NVIDIA filed the patent infringement complaints with the U.S. District Court and the U.S. International Trade Commission (ITC) in Delaware. The chip manufacturer alleged that both Samsung and Qualcomm infringe on its GPU patents on multithreaded parallel processing, unified shaders, and programmable among others.

NVIDIA identified several Samsung products and Qualcomm mobile processors that use NVIDIA technologies. Samsung devices in question include the Galaxy Tab 2, Galaxy Note Pro, and Galaxy Tab S tablets, and the latest Samsung phones such as Galaxy Note Edge, Galaxy S5, Galaxy Note 4, Galaxy S4, and the Galaxy Note 3.

Some of these mentioned devices use mobile processors from Qualcomm. Most notable are the Snapdragon S4, 400, 600, 800, 801, and 805 chips.

NVIDIA currently has more than 7,000 patents under its belt. The company believes Samsung and Qualcomm used some of its technologies to create their own products without any license from NVIDIA.

NVIDIA is asking the courts to “determine infringement of NVIDIA’s GPU patents by all graphics architectures used in Samsung’s mobile products and to establish their licensing value” according to Jen-Hsun Huang, CEO and co-founder of NVIDIA.

The company says they invented the GPU. As a pioneer in computer graphics, NVIDIA has created some the best processors in the world today. NVIDIA’s GPUs allow the computers and mobile devices to display and generate images and beautiful graphics.

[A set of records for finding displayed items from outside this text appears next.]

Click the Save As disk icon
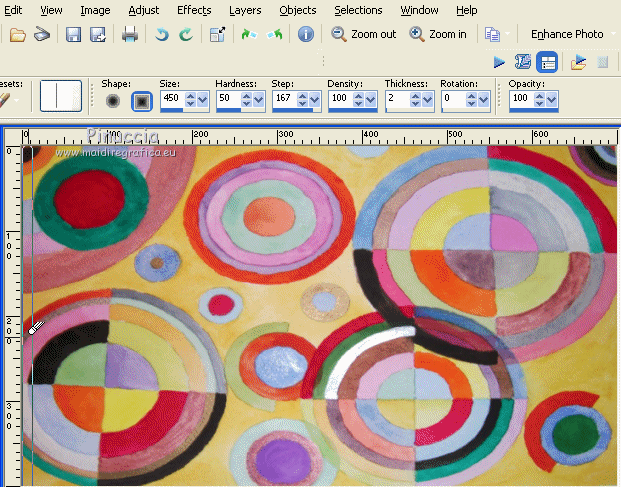Screen dimensions: 621x487 [x=98, y=34]
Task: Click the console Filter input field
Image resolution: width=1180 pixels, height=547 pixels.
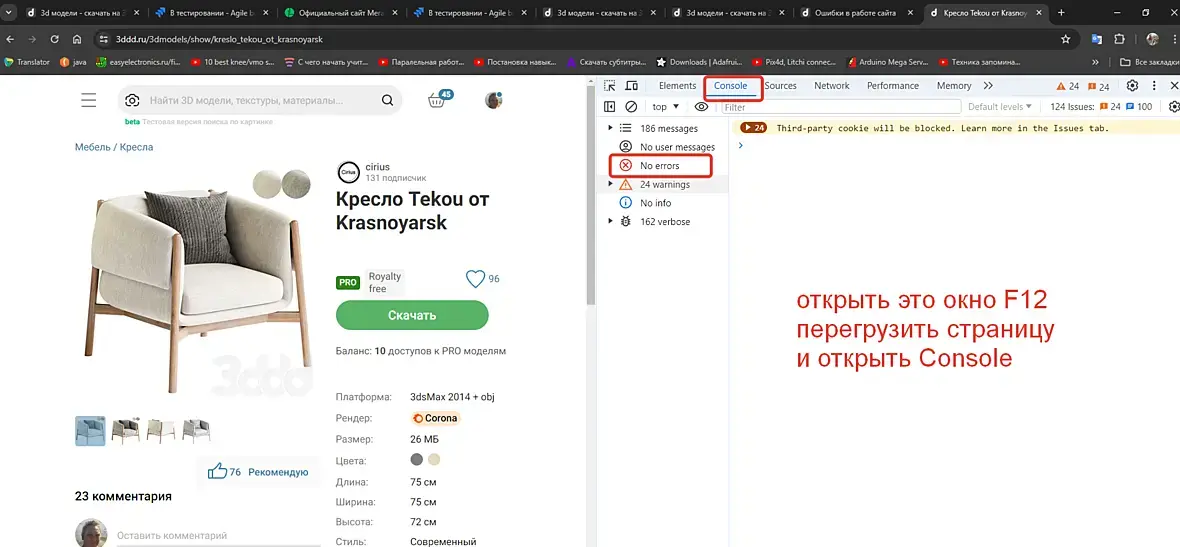Action: [x=841, y=107]
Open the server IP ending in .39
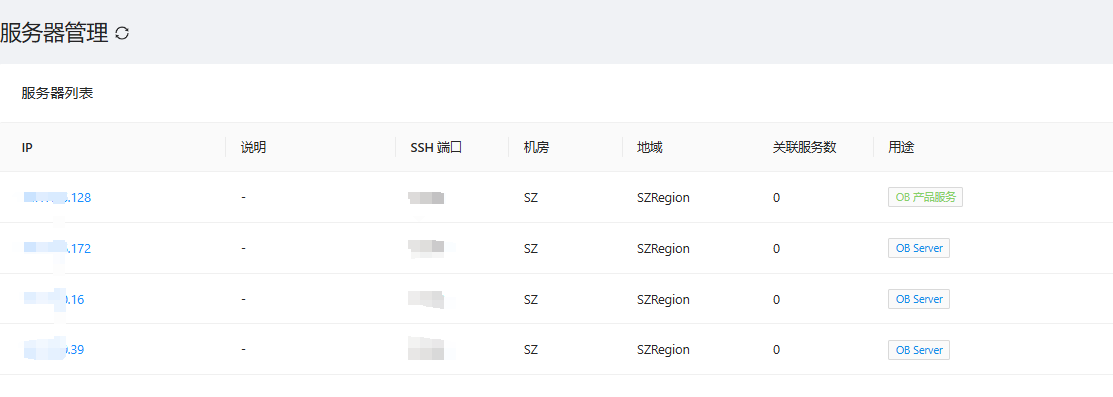The image size is (1113, 397). (x=53, y=349)
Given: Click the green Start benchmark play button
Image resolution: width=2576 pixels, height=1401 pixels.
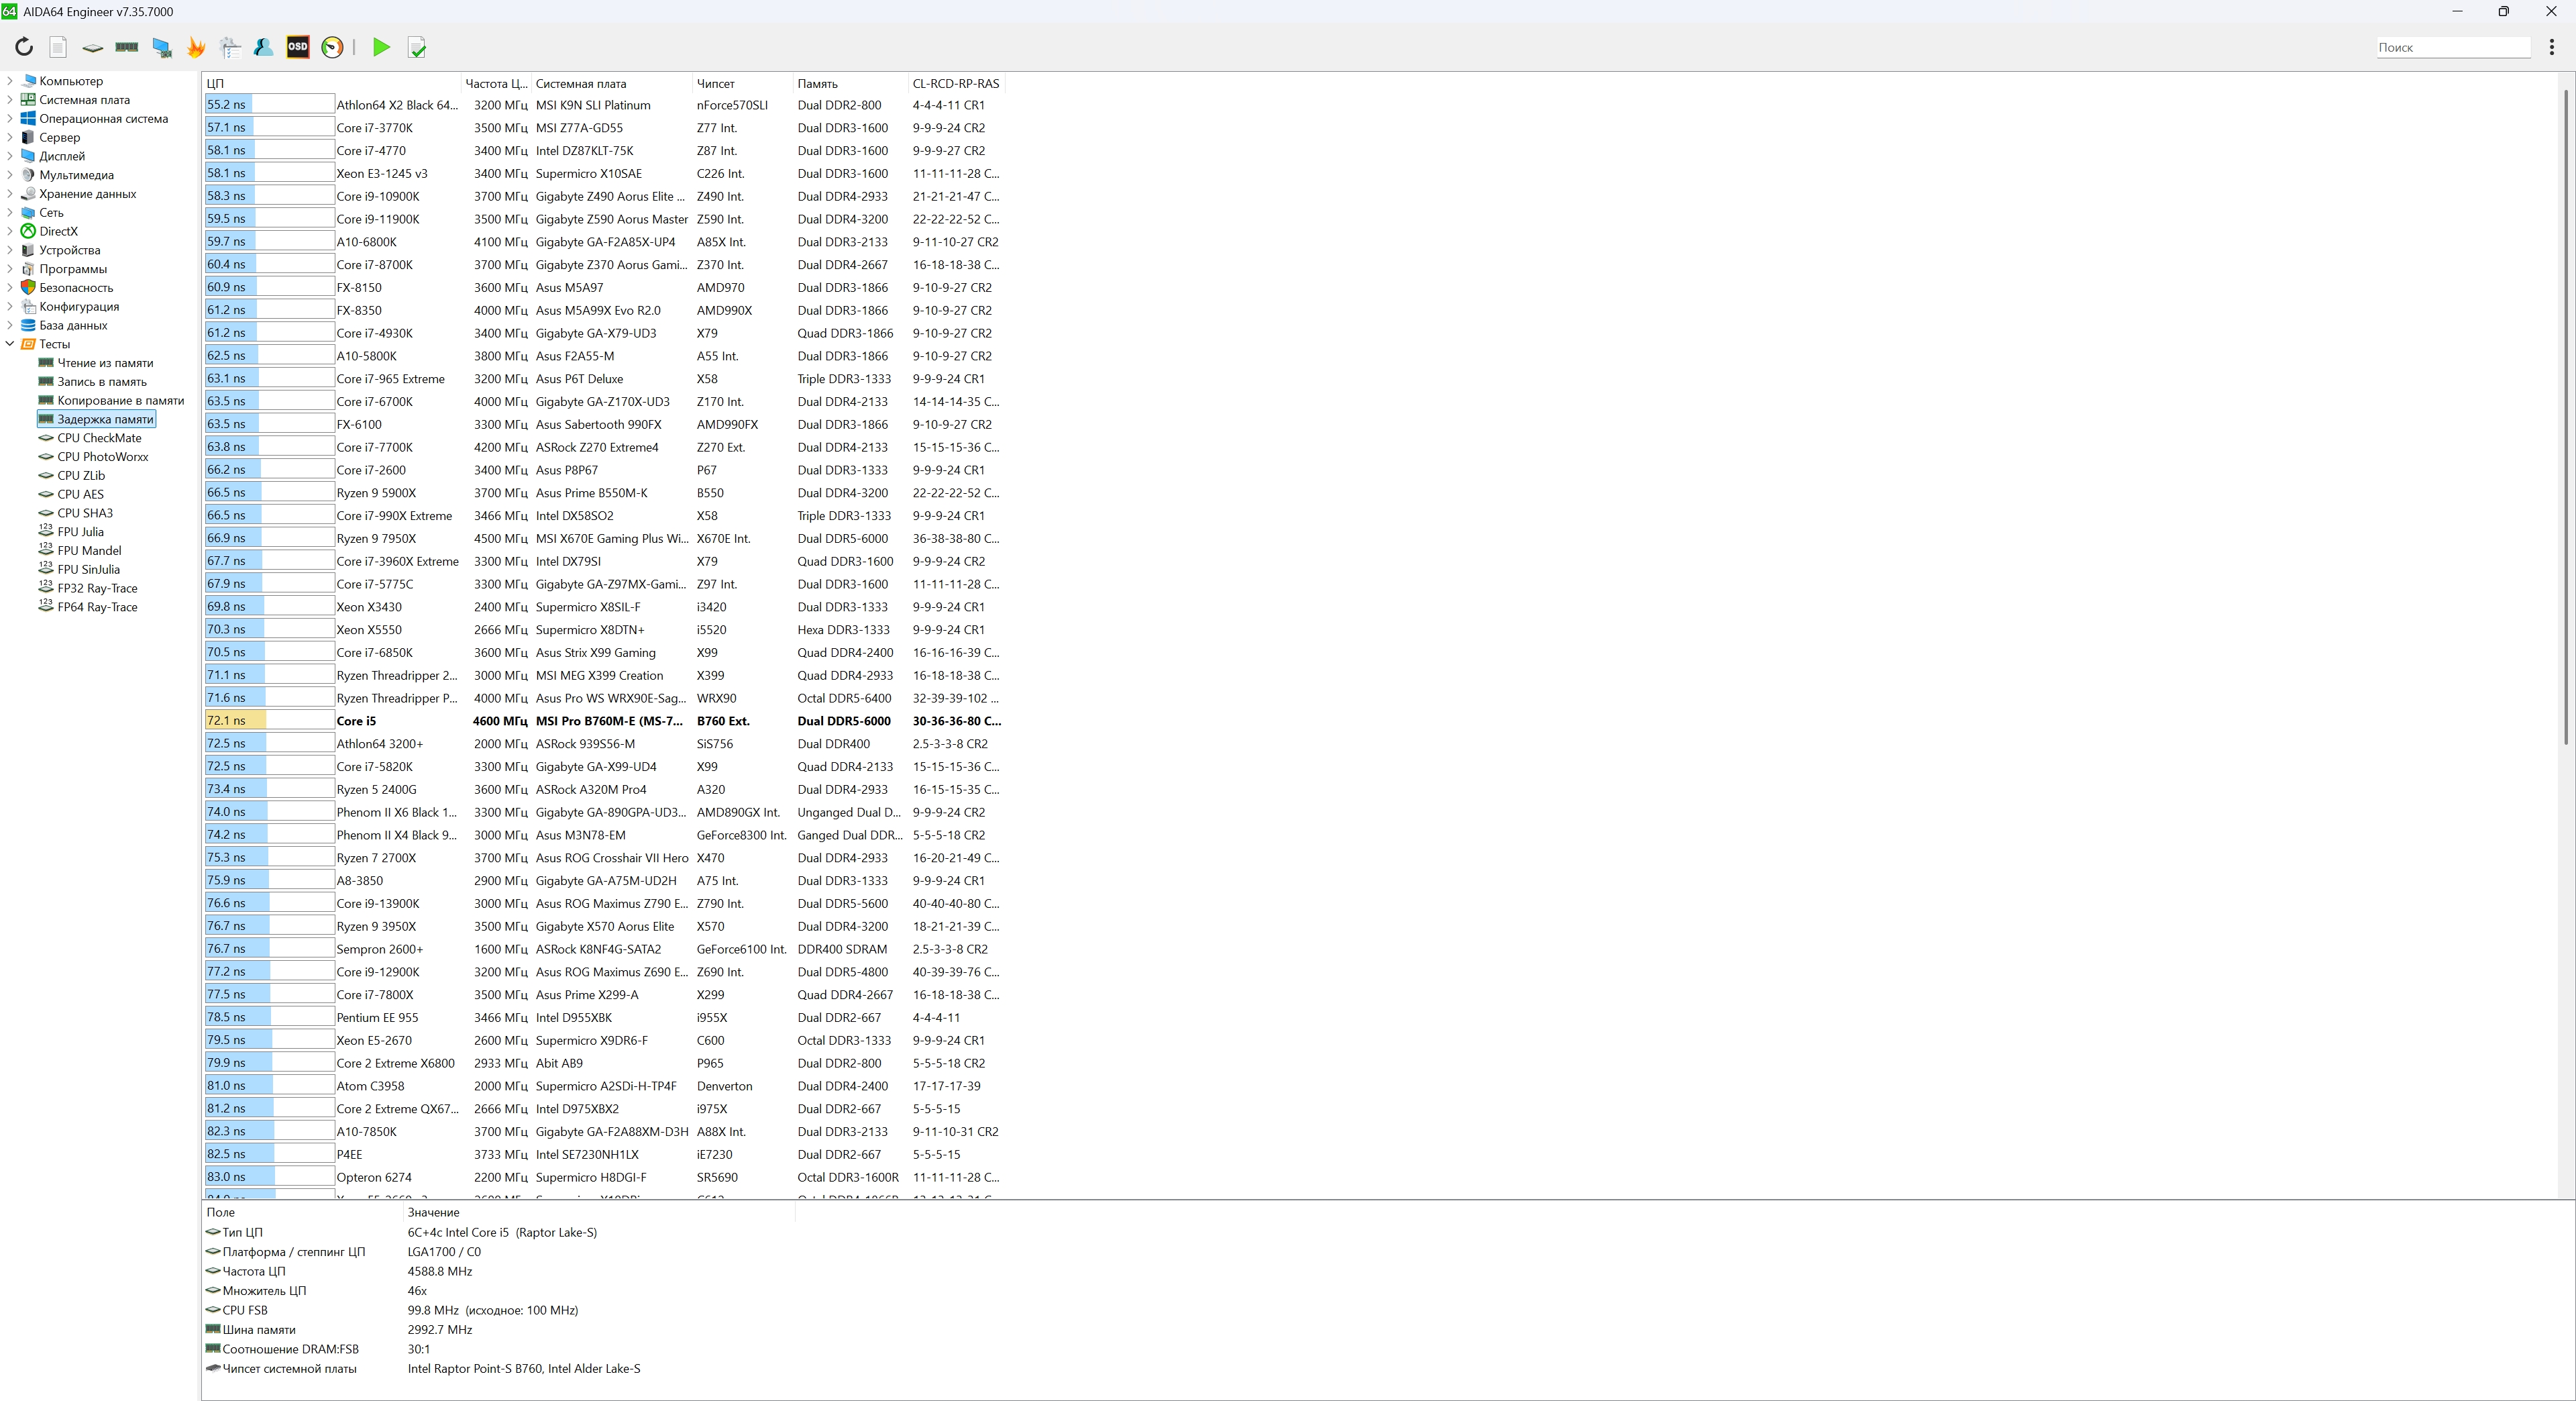Looking at the screenshot, I should click(381, 47).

In a blog post, NVIDIA Chief Administrative Officer and Secretary David Shannon wrote that they already spent $9 billion in Research and Development since 1993. He stated that the company’s IP strategy is to see a return on investment by licensing their products, technologies, and patents. Unfortunately, Samsung and Qualcomm failed to comply with NVIDIA even after several meetings.

Shannon explained that they already demonstrated to Samsung how their patents apply to their South Korean giant’s mobile devices. Samsung only said this was the problem of supplier, which in this case, was Qualcomm.

NVIDIA said there is no proper licensing for the patented GPU technology. It’s now asking the courts to decide on the case and be reward proper compensation. No word from either Samsung or Qualcomm regarding this matter yet.